According to one embodiment of the training 300 and classification 400 modules, three different classification methods may be applied to process the classification operation. All of these are divided into two steps: extraction of the image descriptors 405, 406, 407 and classification of the image descriptor using the corresponding classifiers 408, 409, 410. All three algorithms use an SVM classifier with different settings. The image descriptor extractor is a comprehensive local descriptor based on the Spatial Local Binary Pattern 402 (SLBP), Grayscale Run Length Histogram 403 (GRLH), and Bernoulli Mixture Model Fisher Vector 404 (BMMFV).

Figure 6 illustrates extraction of an image descriptor based on a spatial local binary pattern (SLBP) according to one embodiment of the present disclosure. SLBP is extracted as follows. First, the input image of the scanned document 601 is converted to a grayscale image, divided into a plurality of sub-images 602 and 603 using an image subdivision process, and each image is divided into a plurality of vertical and horizontal stripes Sub-divided. All images 601, 602, and 603 (a total of 13 images or stripes) are then downscaled to a pixel size of 100x100 if necessary, and each pixel of these images is transformed into a local binary pattern LBP). Scaling is performed using a bilinear transform.

(수학식 1)

(1)

Where g _i is the intensity of the ith neighboring pixel and s (g ₀ , g _i ) is a function that compares pixel intensities according to equation (2) and returns a binary code.

(수학식 2)

(2)

Figure 7 illustrates an LBP extraction process in accordance with one embodiment of the present disclosure. As shown in FIG. 7, the LBP is converted to a numeric binary sequence by extraction of the pattern elements starting from the upper left pixel of the counterclockwise direction 701 with a 3 pixel margin between the center pixel and its neighbors. The extracted 1's and 0's form an 8-bit pattern 702 that is interpreted as unsigned byte 703. These bytes are combined into an 8-bin histogram and [0; 1]. The length of the final descriptor is (13 sub-images) x (8-bin histogram) = 104.

Since the pixel size of each subimage is 100x100, the histogram value is divided by 10 ⁴ in the integer to [0; 1] can be converted to a real number. The purpose of scaling is to provide various levels of detail for each histogram band.
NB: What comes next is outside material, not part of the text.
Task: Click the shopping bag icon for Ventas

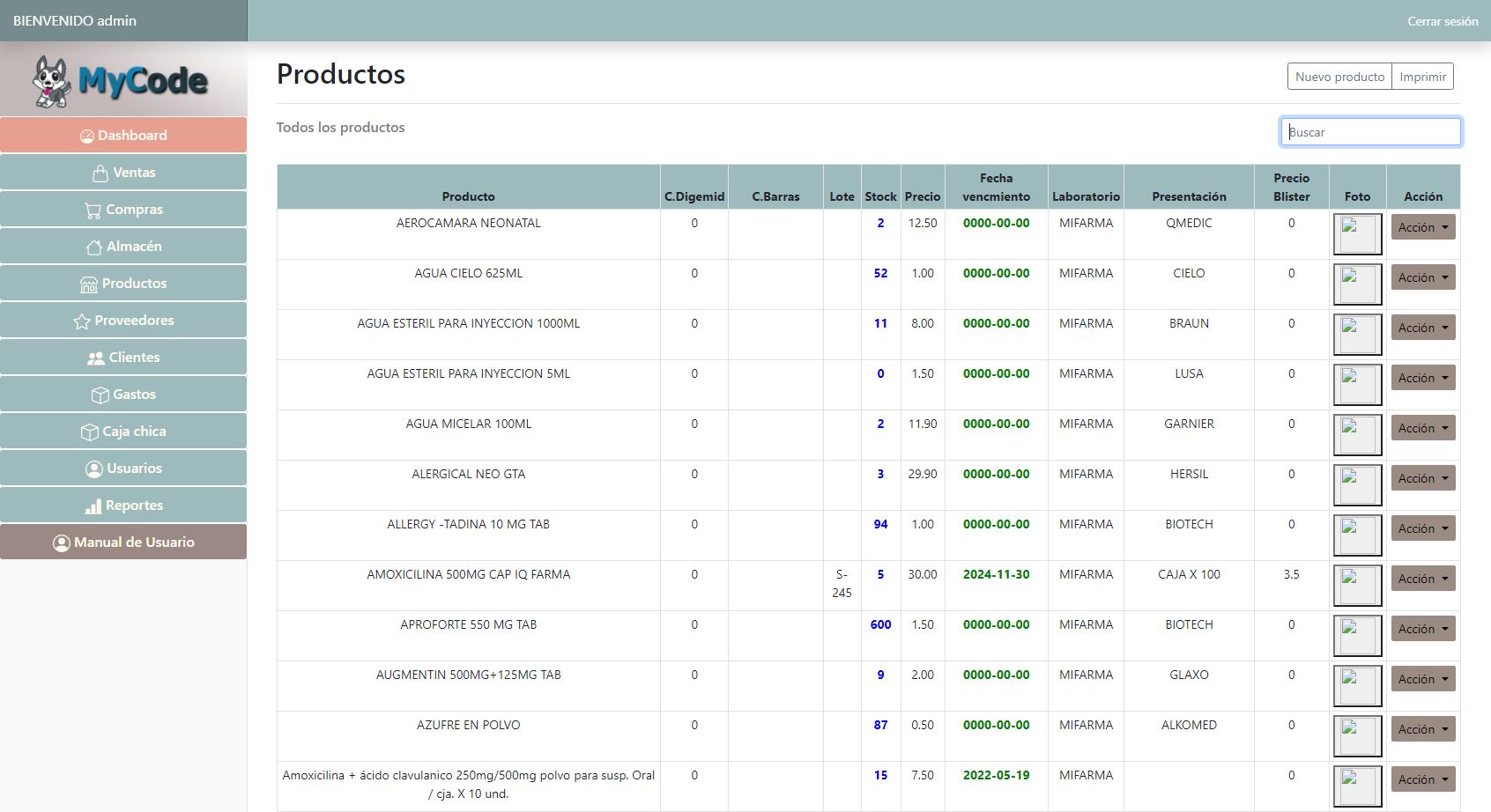Action: (100, 173)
This not only preserves details with small stripes, but also removes noise.

Figure 8 illustrates a GRLH extraction process in accordance with one embodiment of the present disclosure.
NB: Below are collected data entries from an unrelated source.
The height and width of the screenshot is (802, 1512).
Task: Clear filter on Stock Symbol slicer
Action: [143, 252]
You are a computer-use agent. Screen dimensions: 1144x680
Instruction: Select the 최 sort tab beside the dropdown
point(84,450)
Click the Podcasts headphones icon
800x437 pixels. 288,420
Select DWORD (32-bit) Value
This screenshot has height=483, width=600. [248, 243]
The GRLH extractor applies a spatially localized gray scale run length. This is calculated as follows.

First, the input image of the scanned document is converted to a grayscale image and downsampled to a predefined size. In one embodiment of the present disclosure, the predetermined size is equal to ⁵ x 10 pixels. Then, it is divided into a plurality of sub-images using the spatial pyramid described in Fig. Each image is processed in grayscale run length encoding. Since a run is a pixel sequence with a brightness change of an adjacent pixel that is less than a predefined value, all runs 802, labeled R1-R4 on the image line 801, repeat the pixel as seen in Figure 8, Can be found by looking for.

The GRLH extractor uses a threshold of 30 to distinguish neighboring runs. The run length is quantized using a logarithmic scale and stored in two 9 bin histograms according to the difference between the average pixel value of the current run and the previous run. If the current run is lighter than the previous run, it is stored in the first histogram or the second histogram. The GRLH extractor calculates line histograms for the horizontal, vertical, diagonal, and anti-diagonal directions. The histograms from all sub-images, directions and brightness are linked to a single feature vector of size 1512 bytes. The final feature vector is [0; 1].

Using a grayscale image instead of a binary avoids a binarization step that can completely destroy the image content if the binarization algorithm incorrectly estimates the brightness separation threshold. As an example, this is very useful when the contrast of the document image is low or there are a lot of overlapping images. A common example is a magazine. Unlike binary image-based descriptors, the present invention does not cause the aforementioned problems because the present disclosure performs some kind of local binarization along each direction, as local binarization exhibits fairly sensitive performance for small details.

Based on the Bernoulli Mixture Model (BMMFV), a local technician gathered as a Fisher vector (P. Viola, M. Jones, CVPR 2001, 2001 IEEE Computer Society, "Fast Object Detection Using Boosted Cascade of Simple Features," 2001 , Uchida, Yusuke and Shigeyuki Sakazawa, "Image Retrieval Using Fisher Vector of Binary Characteristics", ACPR (Pattern Recognition), 2013 2nd IAPR Asia Conference IEEE) is obtained by the following method.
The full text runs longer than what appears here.